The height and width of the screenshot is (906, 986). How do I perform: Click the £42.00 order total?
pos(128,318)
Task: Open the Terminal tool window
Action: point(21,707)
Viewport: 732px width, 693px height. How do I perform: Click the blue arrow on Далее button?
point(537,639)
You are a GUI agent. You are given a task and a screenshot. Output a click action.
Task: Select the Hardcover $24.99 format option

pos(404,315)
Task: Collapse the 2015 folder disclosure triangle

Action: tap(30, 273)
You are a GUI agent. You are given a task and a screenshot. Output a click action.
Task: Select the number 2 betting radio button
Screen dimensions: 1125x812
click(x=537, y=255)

- Work order
The entries above must be retyped exactly, down to the last character.

- Answer to this task
The height and width of the screenshot is (906, 986). How do I perform: Click the £42.00 order total?
pos(128,318)
Task: Open the Terminal tool window
Action: point(21,707)
Viewport: 732px width, 693px height. How do I perform: Click the blue arrow on Далее button?
point(537,639)
You are a GUI agent. You are given a task and a screenshot. Output a click action.
Task: Select the Hardcover $24.99 format option

pos(404,315)
Task: Collapse the 2015 folder disclosure triangle

Action: tap(30, 273)
You are a GUI agent. You are given a task and a screenshot. Output a click action.
Task: Select the number 2 betting radio button
Screen dimensions: 1125x812
click(x=537, y=255)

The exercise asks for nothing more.